It seems as though the universal goal of all people is to seek happiness- the definition of which we have never really grasped. Perhaps this is because as people we experience happiness in different ways and have very different capacities for feeling and expressing it. Therefore, it just isn’t the same for everyone.
However, we all strive for or see it as the goal for our personal and professional lives. But is it possible that the one thing we seek above all else may not be very good for us- and perhaps may leave us all with much less than what we have been promised?

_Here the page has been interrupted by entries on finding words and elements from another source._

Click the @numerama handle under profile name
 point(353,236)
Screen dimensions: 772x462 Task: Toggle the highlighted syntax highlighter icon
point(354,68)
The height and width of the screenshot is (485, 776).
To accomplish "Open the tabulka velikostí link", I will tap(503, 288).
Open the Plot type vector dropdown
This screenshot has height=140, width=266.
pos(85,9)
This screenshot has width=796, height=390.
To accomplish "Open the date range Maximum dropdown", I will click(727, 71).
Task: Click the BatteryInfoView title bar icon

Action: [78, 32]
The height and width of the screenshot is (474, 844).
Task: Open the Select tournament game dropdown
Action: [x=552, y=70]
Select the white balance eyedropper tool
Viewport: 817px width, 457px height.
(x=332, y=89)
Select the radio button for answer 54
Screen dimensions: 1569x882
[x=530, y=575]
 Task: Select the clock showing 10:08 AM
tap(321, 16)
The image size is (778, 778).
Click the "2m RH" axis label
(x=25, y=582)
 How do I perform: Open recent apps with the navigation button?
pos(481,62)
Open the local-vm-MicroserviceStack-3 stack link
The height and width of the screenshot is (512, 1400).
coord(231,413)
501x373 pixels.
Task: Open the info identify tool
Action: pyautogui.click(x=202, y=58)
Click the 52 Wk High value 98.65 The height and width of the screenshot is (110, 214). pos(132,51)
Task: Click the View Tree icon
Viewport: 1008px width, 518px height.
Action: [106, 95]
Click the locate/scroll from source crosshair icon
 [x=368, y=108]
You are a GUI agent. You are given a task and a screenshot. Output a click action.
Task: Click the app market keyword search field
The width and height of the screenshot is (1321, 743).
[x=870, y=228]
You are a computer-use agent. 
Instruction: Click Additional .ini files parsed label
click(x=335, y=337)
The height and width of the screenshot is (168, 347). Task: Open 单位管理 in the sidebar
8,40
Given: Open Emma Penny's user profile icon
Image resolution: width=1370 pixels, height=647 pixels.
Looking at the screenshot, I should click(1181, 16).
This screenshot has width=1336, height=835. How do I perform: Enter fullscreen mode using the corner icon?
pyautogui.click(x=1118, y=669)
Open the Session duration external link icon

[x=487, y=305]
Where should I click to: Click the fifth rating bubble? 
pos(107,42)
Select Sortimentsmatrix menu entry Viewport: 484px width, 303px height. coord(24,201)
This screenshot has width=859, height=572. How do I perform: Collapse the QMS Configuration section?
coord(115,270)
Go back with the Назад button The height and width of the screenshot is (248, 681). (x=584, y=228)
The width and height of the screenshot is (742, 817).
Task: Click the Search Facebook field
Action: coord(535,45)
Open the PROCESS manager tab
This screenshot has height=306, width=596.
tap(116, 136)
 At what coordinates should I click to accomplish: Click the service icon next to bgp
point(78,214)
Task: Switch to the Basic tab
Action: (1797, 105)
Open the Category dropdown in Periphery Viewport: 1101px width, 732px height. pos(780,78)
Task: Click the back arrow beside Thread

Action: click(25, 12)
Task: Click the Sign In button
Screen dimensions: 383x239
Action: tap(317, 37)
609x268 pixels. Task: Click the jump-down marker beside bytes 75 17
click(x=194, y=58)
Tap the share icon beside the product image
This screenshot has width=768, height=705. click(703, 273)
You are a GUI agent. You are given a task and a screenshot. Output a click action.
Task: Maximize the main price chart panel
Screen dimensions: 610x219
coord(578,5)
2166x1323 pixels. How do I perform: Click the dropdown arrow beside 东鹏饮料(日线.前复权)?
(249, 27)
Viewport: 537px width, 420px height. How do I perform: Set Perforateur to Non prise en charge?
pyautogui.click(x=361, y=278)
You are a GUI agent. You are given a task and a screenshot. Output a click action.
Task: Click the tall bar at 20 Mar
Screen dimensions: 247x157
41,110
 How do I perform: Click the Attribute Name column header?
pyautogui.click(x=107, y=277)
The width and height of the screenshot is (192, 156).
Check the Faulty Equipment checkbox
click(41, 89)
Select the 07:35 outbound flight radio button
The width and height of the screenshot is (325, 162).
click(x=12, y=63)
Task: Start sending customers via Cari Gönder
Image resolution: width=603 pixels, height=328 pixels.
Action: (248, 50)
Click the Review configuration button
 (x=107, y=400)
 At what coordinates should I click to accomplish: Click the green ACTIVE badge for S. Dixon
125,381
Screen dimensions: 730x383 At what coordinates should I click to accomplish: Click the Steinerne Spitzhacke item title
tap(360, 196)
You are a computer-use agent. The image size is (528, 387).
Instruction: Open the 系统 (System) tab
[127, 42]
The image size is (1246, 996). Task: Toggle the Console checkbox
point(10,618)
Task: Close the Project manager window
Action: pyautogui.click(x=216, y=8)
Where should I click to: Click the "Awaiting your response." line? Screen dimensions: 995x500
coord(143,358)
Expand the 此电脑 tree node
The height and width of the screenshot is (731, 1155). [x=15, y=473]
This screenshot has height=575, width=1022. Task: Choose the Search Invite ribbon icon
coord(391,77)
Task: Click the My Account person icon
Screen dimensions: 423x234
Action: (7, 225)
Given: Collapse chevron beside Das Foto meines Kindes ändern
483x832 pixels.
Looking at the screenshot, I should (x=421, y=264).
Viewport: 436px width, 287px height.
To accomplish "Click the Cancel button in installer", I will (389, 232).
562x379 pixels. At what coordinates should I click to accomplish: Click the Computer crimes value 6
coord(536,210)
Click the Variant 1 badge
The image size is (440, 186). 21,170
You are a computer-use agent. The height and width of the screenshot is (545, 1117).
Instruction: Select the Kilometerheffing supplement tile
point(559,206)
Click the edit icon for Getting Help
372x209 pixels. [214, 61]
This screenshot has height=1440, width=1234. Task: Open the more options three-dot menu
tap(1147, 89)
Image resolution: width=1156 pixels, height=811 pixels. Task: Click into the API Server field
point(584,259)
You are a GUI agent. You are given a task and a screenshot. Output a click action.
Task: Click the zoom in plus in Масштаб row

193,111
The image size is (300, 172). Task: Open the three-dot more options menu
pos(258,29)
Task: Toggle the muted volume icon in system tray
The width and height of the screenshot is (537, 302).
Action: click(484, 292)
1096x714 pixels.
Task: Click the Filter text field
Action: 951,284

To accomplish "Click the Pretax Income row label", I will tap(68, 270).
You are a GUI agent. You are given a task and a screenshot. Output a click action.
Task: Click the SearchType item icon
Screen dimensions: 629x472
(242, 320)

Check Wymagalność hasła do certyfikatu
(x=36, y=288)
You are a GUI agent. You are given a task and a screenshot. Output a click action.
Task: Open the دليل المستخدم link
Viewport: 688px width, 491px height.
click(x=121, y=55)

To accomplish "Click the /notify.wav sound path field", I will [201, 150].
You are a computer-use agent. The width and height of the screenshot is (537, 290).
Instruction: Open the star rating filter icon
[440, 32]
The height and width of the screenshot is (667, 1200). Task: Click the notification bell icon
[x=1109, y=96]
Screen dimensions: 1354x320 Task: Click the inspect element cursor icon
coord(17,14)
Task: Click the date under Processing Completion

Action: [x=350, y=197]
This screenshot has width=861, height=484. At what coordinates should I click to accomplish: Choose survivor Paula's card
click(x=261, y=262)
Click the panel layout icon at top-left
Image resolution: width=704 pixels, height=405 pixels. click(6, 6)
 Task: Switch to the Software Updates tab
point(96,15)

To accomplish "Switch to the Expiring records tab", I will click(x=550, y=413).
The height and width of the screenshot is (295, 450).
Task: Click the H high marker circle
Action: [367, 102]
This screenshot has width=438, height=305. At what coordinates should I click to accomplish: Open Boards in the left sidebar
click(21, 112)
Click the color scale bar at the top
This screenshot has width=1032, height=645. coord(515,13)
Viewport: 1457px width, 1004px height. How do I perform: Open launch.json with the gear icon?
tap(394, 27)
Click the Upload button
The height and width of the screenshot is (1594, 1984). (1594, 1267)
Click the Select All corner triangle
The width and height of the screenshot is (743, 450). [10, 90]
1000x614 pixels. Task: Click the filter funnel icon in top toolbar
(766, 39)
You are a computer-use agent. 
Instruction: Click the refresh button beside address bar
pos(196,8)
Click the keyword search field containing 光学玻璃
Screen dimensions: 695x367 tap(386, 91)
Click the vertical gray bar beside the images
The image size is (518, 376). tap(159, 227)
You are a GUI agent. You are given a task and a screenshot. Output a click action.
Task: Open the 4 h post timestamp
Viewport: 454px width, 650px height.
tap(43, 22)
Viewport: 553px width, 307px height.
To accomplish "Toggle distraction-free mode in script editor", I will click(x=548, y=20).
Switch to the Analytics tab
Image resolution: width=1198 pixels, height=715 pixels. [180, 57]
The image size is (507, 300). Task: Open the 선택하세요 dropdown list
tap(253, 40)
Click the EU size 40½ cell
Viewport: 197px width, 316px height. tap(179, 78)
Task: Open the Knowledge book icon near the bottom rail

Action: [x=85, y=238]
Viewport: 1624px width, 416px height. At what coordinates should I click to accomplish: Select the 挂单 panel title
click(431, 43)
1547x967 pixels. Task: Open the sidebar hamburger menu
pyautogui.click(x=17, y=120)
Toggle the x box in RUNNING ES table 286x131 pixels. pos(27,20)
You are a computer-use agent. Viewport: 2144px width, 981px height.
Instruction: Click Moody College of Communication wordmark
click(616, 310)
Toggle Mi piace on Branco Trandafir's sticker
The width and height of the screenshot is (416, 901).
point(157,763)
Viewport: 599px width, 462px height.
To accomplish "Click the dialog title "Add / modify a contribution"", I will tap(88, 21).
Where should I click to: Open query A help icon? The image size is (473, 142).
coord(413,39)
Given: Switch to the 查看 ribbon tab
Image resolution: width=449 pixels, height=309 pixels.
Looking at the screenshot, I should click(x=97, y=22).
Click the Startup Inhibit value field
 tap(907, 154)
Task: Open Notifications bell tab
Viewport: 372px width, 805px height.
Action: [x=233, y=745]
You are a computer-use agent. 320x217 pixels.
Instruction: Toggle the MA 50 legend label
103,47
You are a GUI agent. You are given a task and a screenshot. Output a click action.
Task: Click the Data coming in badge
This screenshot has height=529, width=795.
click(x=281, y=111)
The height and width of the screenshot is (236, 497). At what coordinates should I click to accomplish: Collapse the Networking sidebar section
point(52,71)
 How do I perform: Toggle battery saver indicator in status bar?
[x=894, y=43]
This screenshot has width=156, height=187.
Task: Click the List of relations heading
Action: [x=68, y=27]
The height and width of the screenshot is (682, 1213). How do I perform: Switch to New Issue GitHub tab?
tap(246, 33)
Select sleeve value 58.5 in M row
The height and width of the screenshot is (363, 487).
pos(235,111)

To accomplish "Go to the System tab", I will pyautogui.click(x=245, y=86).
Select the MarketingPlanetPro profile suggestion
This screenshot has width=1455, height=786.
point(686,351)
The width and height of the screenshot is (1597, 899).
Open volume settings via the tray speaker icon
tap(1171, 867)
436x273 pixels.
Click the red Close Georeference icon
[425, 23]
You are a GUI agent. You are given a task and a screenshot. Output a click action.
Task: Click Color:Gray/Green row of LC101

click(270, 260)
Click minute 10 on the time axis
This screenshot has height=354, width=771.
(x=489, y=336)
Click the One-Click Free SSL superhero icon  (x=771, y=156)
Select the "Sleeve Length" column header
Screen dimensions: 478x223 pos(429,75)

Ongoing studies on the topic suggest this to be the case. According to a large amount of research, happy people have a tendency to be more selfish, naive and less successful than their less happy, more cynical counterparts. It’s hard to imagine we may have been chasing something that won’t deliver what it promises. If the research conclusions are correct, it helps to make sense of the observation that money, fame and career success often don’t lead people to be happy- and often those who have a large share of one or more of these are in emotional pain, suffering from addictions and experiencing very public break-ups and downfalls.
Is the answer to stop wishing for and striving for happiness? I don’t think so. Instead, we may need to redefine what happiness means for all of us- and perhaps borrow from the Buddhist tradition that teaches that “life is suffering,” which helps believers take the bad times in stride and be completely present when life offers them happy love, meaningful work, good health and any of the many good things that can come to us.
Accepting that a happy life is not a life free of suffering, struggle, loss and regret- but instead is one in which we take these on and put one foot in front of the other day after day, living life to the best of our ability and finding gratitude in what we are able to achieve and accomplish- may be the best answer to ‘what is happiness.”
There’s only one way to find out and today is a great time to get started.